Digital audio transmission typically requires a considerable amount of memory and bandwidth. To achieve an efficient transmission, signal compression is generally employed. Efficient coding systems are those that could optimally eliminate irrelevant and redundant parts of an audio stream. The first is achieved by reducing psycho acoustical irrelevancy through psychoacoustics analysis. The phrase “perceptual audio coder” refers to those compression schemes that exploit the properties of human auditory perception.
FIG. 1 illustrates the basic structure of a perceptual encoder 100. Typically, a perceptual encoder 100 includes a filter bank 110, a quantization unit 120, and a psychoacoustics module 130. The psychoacoustics module 130 can include spectral analysis 132 and masking threshold calculation 134. In a more advanced encoder, extra spectral processing is performed before the quantization unit 120. This spectral processing block is used to reduce redundant components and includes mostly prediction tools. These basic building blocks make up the differences between various perceptual audio encoders. The quantization unit 120 can feed an entropy coding unit 140.
The filter bank 110 is responsible for time-to-frequency transformation. The move to the frequency domain is used since the encoding utilizes the masking property of the human ear, which is calculated in the frequency domain. The window size and transform size determines the time and frequency resolution, respectively. Most encoders are equipped with the ability to adapt to fast changing signals by switching to more refined time resolutions. This block switching strategy may be crucial to avoid pre-echo artifacts, which refer to the spreading of quantization noise throughout the window size.
Earlier encoders, such as MPEG layer 1 and layer 2 encoders, use a subband filter as their transform engine. MPEG layer 3 uses a hybrid filter, which is an enhancement of the subband filter with Modified Discrete Cosine Transform (MDCT). The Advanced Audio Coder (AAC) dropped the backward compatibility with previous encoders and uses only MDCT. A similar transform was also used in Dolby AC3. The advantage of using MDCT is in its Time Domain Aliasing Cancellation (TDAC) concept, which removes the blocking artifacts.
The psychoacoustics module 130 determines the masking threshold, which is needed to judge which part of a signal is important to perception and which part is irrelevant. The resulting masking threshold is also used to shape the quantization noise so that no degradation is perceived due to this quantization process. The details of psychoacoustics modeling are known to those of skill in the art and are unnecessary for understanding the embodiments disclosed below.

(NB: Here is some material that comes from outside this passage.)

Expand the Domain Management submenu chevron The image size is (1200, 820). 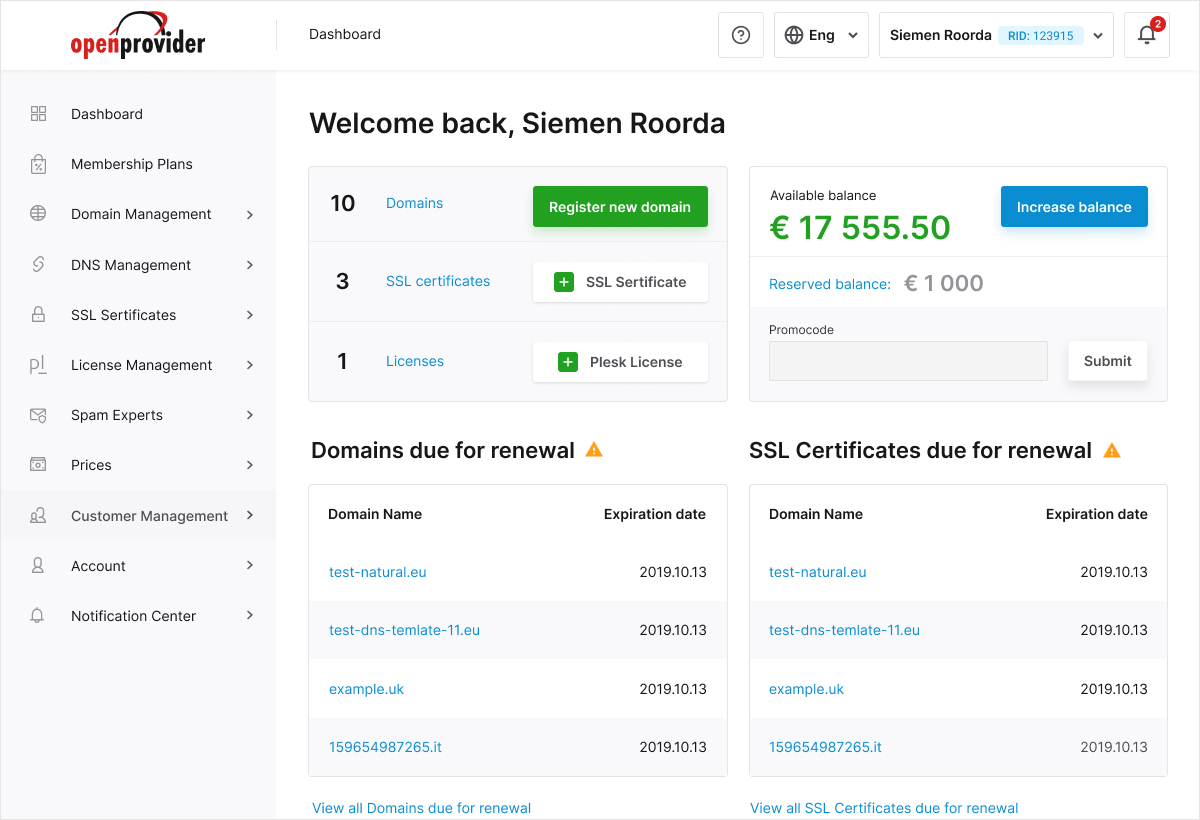(250, 214)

Bit allocation and quantization is the last crucial module in a typical perceptual audio encoder. A non-uniform quantizer is used to reduce the dynamic range of the data, and two quantization parameters for step size determination are adjusted such that the quantization noise falls below the masking threshold and the number of bits used is below the available bit rate. These two conditions are commonly referred to as distortion control loop and rate control loop. Within the quantization, more advanced encoders, such as MPEG layer 3 and AAC, incorporate noiseless coding for redundancy reduction to enhance the compression ratio.
The presence of the psychoacoustics module and the bit allocation-quantization are two reasons why an encoder has a much higher complexity compared to a decoder. While audio encoding standards are definite enough to ensure that a valid stream is correctly decodable by the decoders, they are flexible enough to accommodate variations in implementations, suited to different resource availability and application areas.